§ Your goal: Every line below between the one holding "Where should I click to: Click the yellow" and the one holding "Task: Click the email", inclusive, should be copied exactly, and no other line.

§ Records for this task:
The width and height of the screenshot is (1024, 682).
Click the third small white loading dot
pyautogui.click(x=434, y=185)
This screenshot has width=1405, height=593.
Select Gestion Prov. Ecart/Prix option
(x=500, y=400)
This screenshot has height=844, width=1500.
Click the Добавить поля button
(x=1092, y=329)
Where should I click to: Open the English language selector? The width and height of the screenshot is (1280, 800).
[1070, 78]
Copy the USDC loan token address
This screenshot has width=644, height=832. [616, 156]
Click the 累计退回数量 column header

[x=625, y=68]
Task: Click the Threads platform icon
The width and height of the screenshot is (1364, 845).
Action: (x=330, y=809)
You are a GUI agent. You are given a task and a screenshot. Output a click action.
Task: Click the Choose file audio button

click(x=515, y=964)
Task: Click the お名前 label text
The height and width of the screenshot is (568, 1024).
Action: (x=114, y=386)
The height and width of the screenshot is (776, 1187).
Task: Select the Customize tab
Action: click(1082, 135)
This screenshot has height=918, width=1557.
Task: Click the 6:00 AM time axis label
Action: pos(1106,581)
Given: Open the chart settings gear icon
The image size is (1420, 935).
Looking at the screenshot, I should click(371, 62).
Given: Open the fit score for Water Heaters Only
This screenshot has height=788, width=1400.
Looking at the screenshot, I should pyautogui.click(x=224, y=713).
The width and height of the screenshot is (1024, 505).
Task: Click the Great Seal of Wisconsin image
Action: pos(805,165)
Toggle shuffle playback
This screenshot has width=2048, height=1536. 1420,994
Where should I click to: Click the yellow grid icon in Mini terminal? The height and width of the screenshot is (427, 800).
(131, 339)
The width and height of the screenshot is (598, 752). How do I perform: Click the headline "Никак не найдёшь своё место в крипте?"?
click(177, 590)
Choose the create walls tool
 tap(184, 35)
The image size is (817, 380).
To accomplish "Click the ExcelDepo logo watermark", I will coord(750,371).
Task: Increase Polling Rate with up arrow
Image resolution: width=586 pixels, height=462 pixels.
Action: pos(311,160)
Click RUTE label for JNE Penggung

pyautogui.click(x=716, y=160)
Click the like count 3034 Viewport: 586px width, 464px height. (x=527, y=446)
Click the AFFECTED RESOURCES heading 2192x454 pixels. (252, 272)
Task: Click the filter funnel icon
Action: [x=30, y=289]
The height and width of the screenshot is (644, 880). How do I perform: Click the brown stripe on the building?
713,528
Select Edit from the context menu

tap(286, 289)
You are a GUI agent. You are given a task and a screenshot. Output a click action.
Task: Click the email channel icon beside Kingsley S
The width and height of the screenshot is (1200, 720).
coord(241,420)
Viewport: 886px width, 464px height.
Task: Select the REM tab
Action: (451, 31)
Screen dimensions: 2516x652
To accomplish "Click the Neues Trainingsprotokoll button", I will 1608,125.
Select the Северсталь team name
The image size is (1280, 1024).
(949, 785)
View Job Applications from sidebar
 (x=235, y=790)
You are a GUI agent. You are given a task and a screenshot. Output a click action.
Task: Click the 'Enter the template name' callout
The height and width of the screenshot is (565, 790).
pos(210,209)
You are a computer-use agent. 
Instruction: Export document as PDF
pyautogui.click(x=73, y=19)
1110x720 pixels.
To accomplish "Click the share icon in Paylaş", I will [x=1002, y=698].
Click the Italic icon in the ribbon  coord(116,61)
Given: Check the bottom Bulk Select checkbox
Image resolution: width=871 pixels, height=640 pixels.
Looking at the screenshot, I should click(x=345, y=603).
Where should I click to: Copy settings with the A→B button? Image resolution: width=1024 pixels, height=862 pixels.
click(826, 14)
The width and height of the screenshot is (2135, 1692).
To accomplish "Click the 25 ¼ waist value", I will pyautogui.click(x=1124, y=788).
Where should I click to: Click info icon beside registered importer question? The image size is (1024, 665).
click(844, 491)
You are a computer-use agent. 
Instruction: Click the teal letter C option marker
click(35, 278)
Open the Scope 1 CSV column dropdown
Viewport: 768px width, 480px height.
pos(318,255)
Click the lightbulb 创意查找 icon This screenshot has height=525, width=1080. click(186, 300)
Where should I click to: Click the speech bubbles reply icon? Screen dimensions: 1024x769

§ Answer space:
Where should I click to: Click the yellow grid icon in Mini terminal? The height and width of the screenshot is (427, 800).
(131, 339)
The width and height of the screenshot is (598, 752). How do I perform: Click the headline "Никак не найдёшь своё место в крипте?"?
click(177, 590)
Choose the create walls tool
 tap(184, 35)
The image size is (817, 380).
To accomplish "Click the ExcelDepo logo watermark", I will coord(750,371).
Task: Increase Polling Rate with up arrow
Image resolution: width=586 pixels, height=462 pixels.
Action: pos(311,160)
Click RUTE label for JNE Penggung

pyautogui.click(x=716, y=160)
Click the like count 3034 Viewport: 586px width, 464px height. (x=527, y=446)
Click the AFFECTED RESOURCES heading 2192x454 pixels. (252, 272)
Task: Click the filter funnel icon
Action: [x=30, y=289]
The height and width of the screenshot is (644, 880). How do I perform: Click the brown stripe on the building?
713,528
Select Edit from the context menu

tap(286, 289)
You are a GUI agent. You are given a task and a screenshot. Output a click action.
Task: Click the email channel icon beside Kingsley S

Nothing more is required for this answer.